As you mentioned above, it is both academic and, I hope, clinically and pastorally oriented. I hope that anyone with an interest in these two fields might find that there is something helpful in it. Again I think the closer I’ve drawn to the questions, the bigger the answers have become, so I don’t claim to have corralled any final or complete answers into my pages but just to bear witness to an exploration which I undertook and which hopefully others will also undertake in their own ways and we can keep sharing our findings. The goal is to contribute maximally to the field of healing with the best of what we know.
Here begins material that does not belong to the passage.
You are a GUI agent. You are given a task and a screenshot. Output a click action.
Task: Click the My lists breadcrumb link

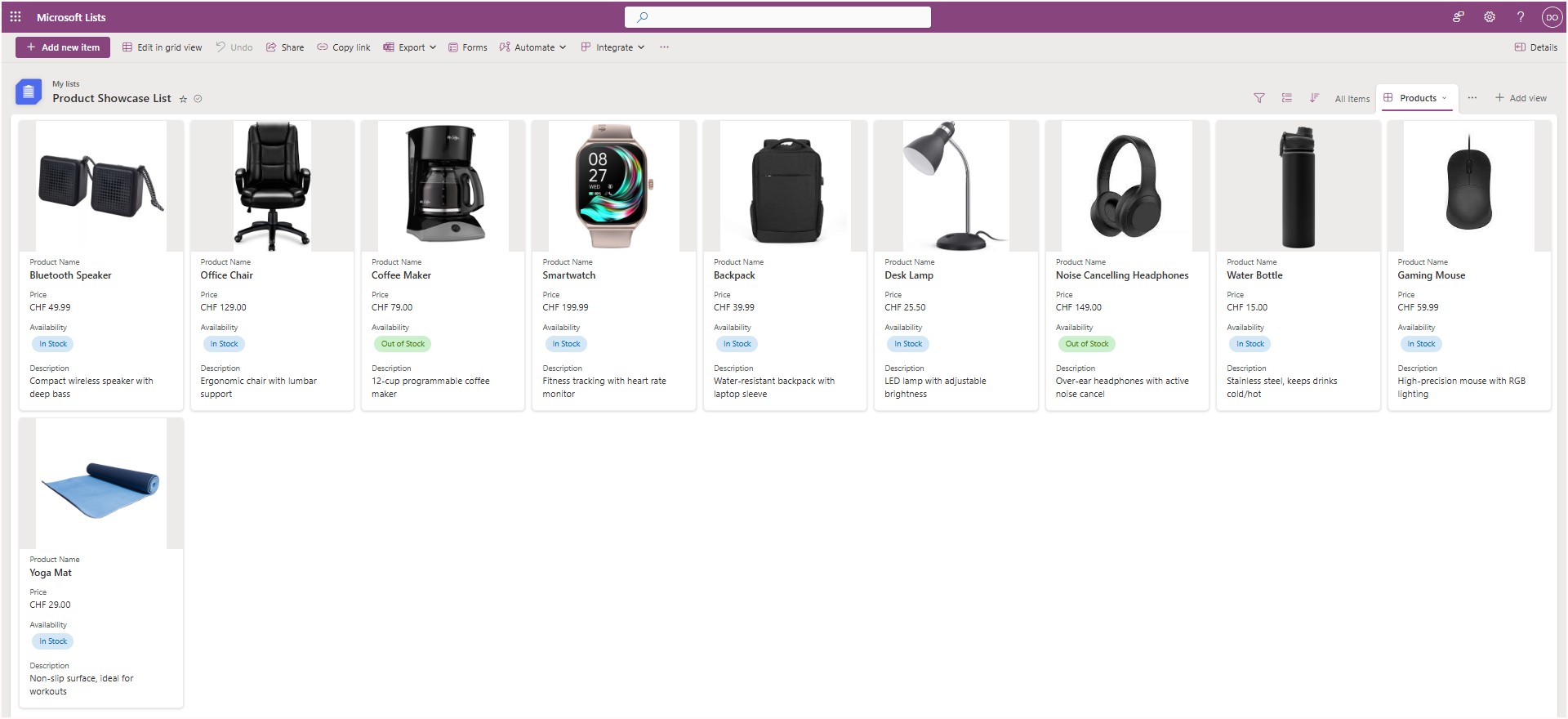[x=66, y=84]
AD: Having finished such a book as this, what is next for you? What are you working on now?

I ended this book with a nod towards the importance of beauty. I have since started working more in this area, both professionally and also in my research. I find the aesthetic emphasis to be so important, especially these days when we are being daily conditioned by an aesthetic (all the computer and phone and tablet screens everywhere) which humans have never before experienced. I worry it is shaping our way of thinking and interacting and that we need to be thinking and writing about this, and naming the effects---especially on young people—from both theological and psychological perspectives.

I did an exploratory paper last year on the archetype of Aphrodite, and the philosophy of Byung Chul-Han (Saving Beauty, and The Agony of Eros) and attempted to connect it with St Maximus. It was just a nascent foray, but I hope to continue in this direction!